Me puse a investigar, viajé en varias ocasiones al valle del Guadiana, leí una tonelada de ensayos y, finalmente, encontré una historia que narra el tiempo entre dos de los grandes eventos de aquel período: la terrible derrota cristiana en Alarcos y la terrible victoria cristiana en las Navas de Tolosa.

Al cabo, escribí esa historia del modo más limpio y apolítico que pude y espero que los lectores se entretengan con la novela y, además, descubran mucho que desconocían.

- Me imagino que todo el proceso de documentación ha sido complicado. ¿Cómo consigues desgranar el grano de todo ese trabajo previo?

En este tipo de novelas el proceso de documentación es siempre complejo, mucho. Y es necesario que sea así para que el texto final resulte riguroso. Ahora bien, cuando llega el momento de contar una historia, hay que ser cuidadoso, no puede verterse todo lo aprendido sin más. El objetivo no es publicar un sesudo ensayo histórico, sino una buena y entretenida novela. Y ahí radica la respuesta, lo que hay que hacer es dejar que la novela mande. Hay que ser honesto con la historia que pretende contarse y dejar que toda la documentación esté, simplemente, al servicio de la trama, nunca al revés. Es crucial recordar siempre que el argumento es el que manda y, con eso mente, basta con dedicarle horas de trabajo.

- ¿Cómo ha sido esa construcción del protagonista principal? ¿Te ha costado caracterizarlo para meter al lector en su piel?

El protagonista es el propio Fierro, el que da nombre a la novela, un atajador de los ejércitos de Castilla que ha quedado marcado por su pasado. Lo ha perdido todo en el desastroso sitio de Alarcos y, alejándose de ese pasado, se ha refugiado en la frontera que supuso la vega del Guadiana, donde la esperanza de vida de los colonos era ridículamente baja. Allí, aislado, casi exiliado, será sorprendido por ese pasado del que pretende huir y descubrirá que ese pasado es el único camino a su futuro.

Su construcción no fue complicada, resultaba lógica a los tiempos y a los hechos históricos, es simplemente una más de tantas vidas marcadas por la guerra interminable que fue la Reconquista.

Y, como siempre, ha supuesto un montón de horas de trabajo que incluyeron pruebas con loriga, espada, lanza, babera… que incluyeron montar auténticos caballos bretones de batalla y mil y una cosas más. Todo para darle credibilidad a la historia.

- Eres un habitual de la novela histórica, ¿te ves arriesgando y publicar otro género tipo novela negra o policíaca?

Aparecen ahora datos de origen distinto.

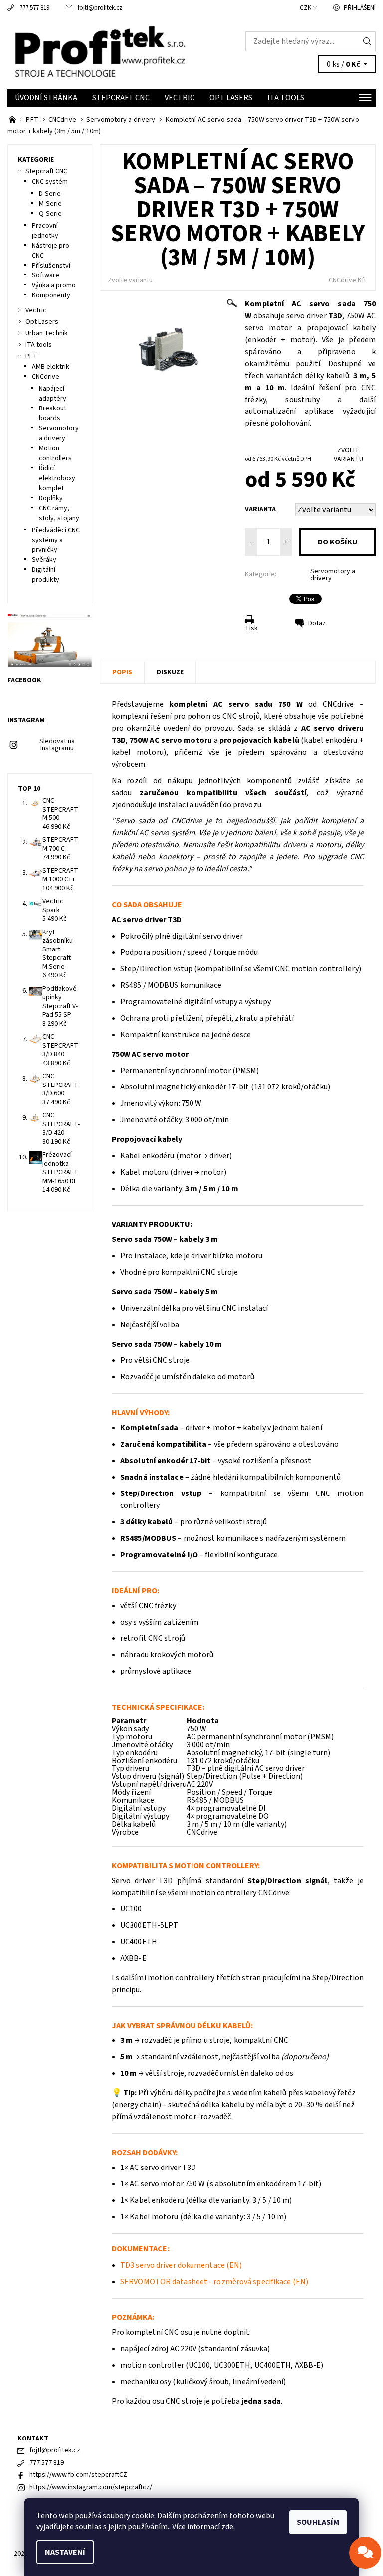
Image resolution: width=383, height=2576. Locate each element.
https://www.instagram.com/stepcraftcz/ (90, 2487)
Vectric (179, 97)
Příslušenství (51, 266)
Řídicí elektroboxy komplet (57, 478)
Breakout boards (52, 413)
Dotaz (317, 623)
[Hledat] (367, 41)
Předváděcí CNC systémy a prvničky (56, 540)
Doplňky (51, 498)
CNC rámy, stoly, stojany (59, 513)
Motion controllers (55, 453)
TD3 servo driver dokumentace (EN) (181, 2265)
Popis (122, 672)
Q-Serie (50, 214)
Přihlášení (360, 7)
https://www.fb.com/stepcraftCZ (78, 2475)
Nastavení (65, 2552)
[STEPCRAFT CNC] (13, 120)
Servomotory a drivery (332, 574)
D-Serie (50, 194)
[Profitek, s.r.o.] (99, 52)
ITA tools (285, 97)
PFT (31, 356)
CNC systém (50, 182)
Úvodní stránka (46, 97)
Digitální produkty (45, 575)
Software (45, 275)
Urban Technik (46, 333)
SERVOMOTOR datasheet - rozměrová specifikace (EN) (214, 2281)
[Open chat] (365, 2553)
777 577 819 (34, 7)
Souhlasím (318, 2522)
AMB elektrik (50, 367)
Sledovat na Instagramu (57, 744)
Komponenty (51, 295)
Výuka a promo (54, 285)
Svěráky (44, 560)
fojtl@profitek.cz (100, 7)
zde (227, 2526)
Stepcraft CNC (121, 97)
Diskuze (170, 672)
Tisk (251, 628)
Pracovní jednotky (45, 231)
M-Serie (50, 204)
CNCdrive (45, 377)
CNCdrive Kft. (348, 280)
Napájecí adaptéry (52, 394)
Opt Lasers (230, 97)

A menudo tengo ideas y hago esbozos de otros géneros, pero el mercado editorial y los lectores suelen mostrarse reacios a esos experimentos y yo, al fin y al cabo, tengo facturas que pagar, así que no me quejo y me dedico a aquello que el público espera de mí. Me siento muy honrado y agradecido de que los lectores me hayan concedido un hueco en el mercado editorial presente y no voy a pelearme con la situación por mero capricho.

- ¿Qué es lo más importante o lo que destacas más en tu opinión de la novela?

Supongo que eso es algo que debe quedar en manos de los lectores. Sí puedo contestar lo que me gustaría que fuera la respuesta de los lectores. Me encantaría que confesasen haber reído y llorado, que lo han pasado bien y que han aprendido algo sobre la manida Reconquista. Y lo mejor de todo sería que recordasen la historia porque les ha robado un pedazo del corazón. Las buenas historias son las que perduran…

- Para terminar, ¿cómo definirías tu libro en una palabra o en una frase?

Un hombre perdido en su ayer, descubre hoy su mañana. Un mañana definido, precisamente, por su ayer.